Similarly, IHE Delft has initiated new research in the Nile Basin on the role that journalists and scientists can play in transboundary conflicts or cooperation. The Nile—particularly the Blue Nile shared by Egypt, Sudan, and Ethiopia—is one of the international rivers often described as being on the verge of a “water war”, as a consequence of competing claims and concurrent projects of water exploitation by the riparian countries. The “Open Water Diplomacy: Media, Science and Transboundary Cooperation in the Nile Basin” project aims to offer a space where water journalists and water scientists from different Nile Basin countries can get acquainted and engage in a process of common learning and co-production of knowledge. The project also aims to reach out to water diplomats—national governments, international institutions, NGOs involved in transboundary water management—to contribute to building shared narratives and a culture of cooperation in the Nile Basin.
In the Lancang–Mekong River—which originates from China as Lancang River and flows through Myanmar, Lao, Thailand, Cambodia, and Vietnam as Mekong River—China, as the first upstream country, is at a strategic geopolitical position and of paramount importance in terms of transboundary river cooperation in this region. While China’s first multi-lateral engagement began with becoming an observer of the Mekong River Commission (MRC) in 1996—a regional mechanism founded by Laos, Thailand, Cambodia, and Vietnam—its most influential and recent engagement is probably the initiation of the Lancang–Mekong Cooperation (LMC) mechanism, including all six countries, in 2015. However, it is often overlooked that Chinese engagement in this region has been shaped outside the governmental domain for a very long time, both before and after the LMC was launched. For instance, in 2008, the Department of International Relationship at Yunnan University held an international academic workshop on the “Greater Mekong Subregion Economic Corridor Construction: Cooperation and Development”, which was attended by more than 70 academics from Cambodia, Laos, Myanmar, Thailand, Vietnam, India, Japan, South Korea, and China. In 2019, the Lancang–Mekong Youth Exchange and Cooperation Center was established jointly by six universities from all six countries at Fudan University in Shanghai, with a memorandum of understanding signed to promote communication among youths in this region. Such collaboration and communication among the academic communities is playing an important role in creating a cooperative atmosphere and momentum, especially among the citizens, for encouraging any official cooperation among governmental entities.
::::::::::
## [THE TASKS]
A – List the countries through which the river flows as the Mekong River, according to the passage on transboundary river cooperation above.
B – Per the passage on transboundary river cooperation above, in what year did China become an observer of the Mekong River Commission?

## [RECORDS SUPPLIED]
::::::::::
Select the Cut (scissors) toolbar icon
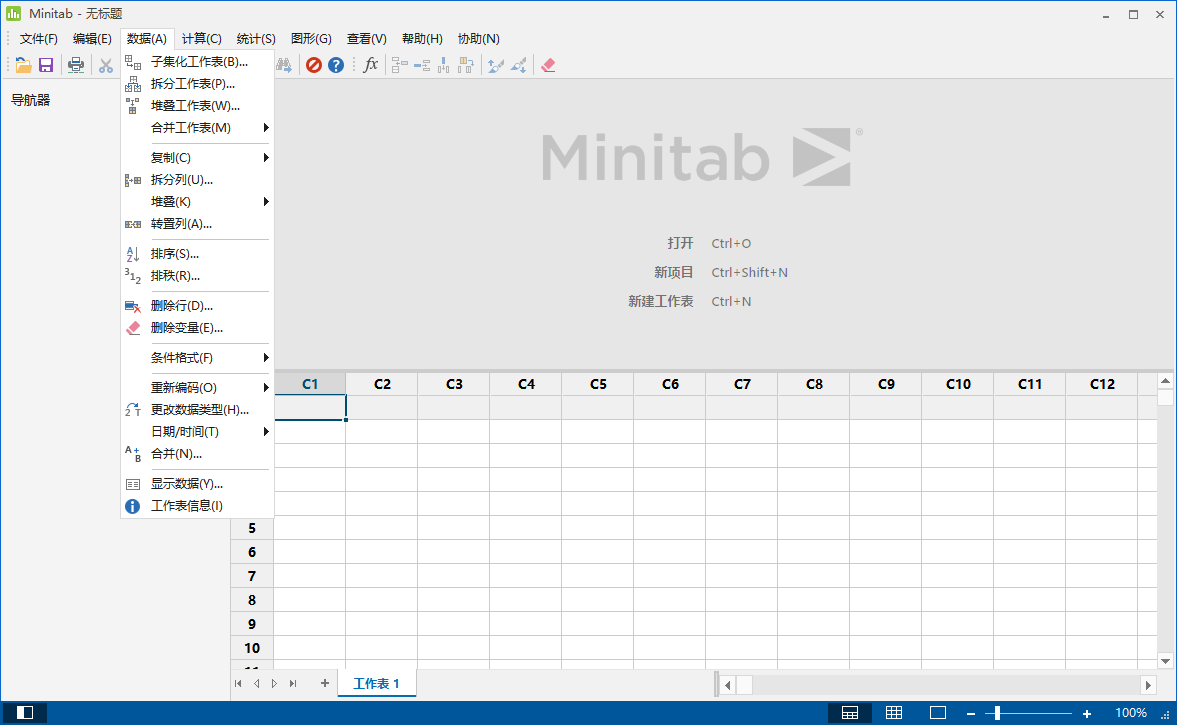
::::::::::
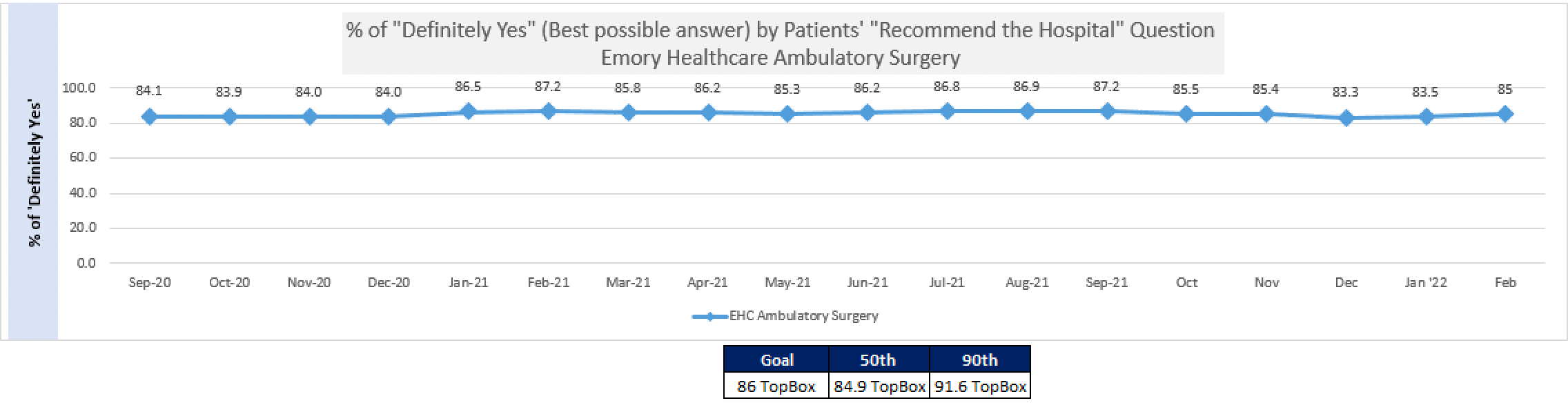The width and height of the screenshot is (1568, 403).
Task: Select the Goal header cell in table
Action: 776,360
::::::::::
## [SET OF ANSWERS]
A – Myanmar, Lao, Thailand, Cambodia, Vietnam

B – 1996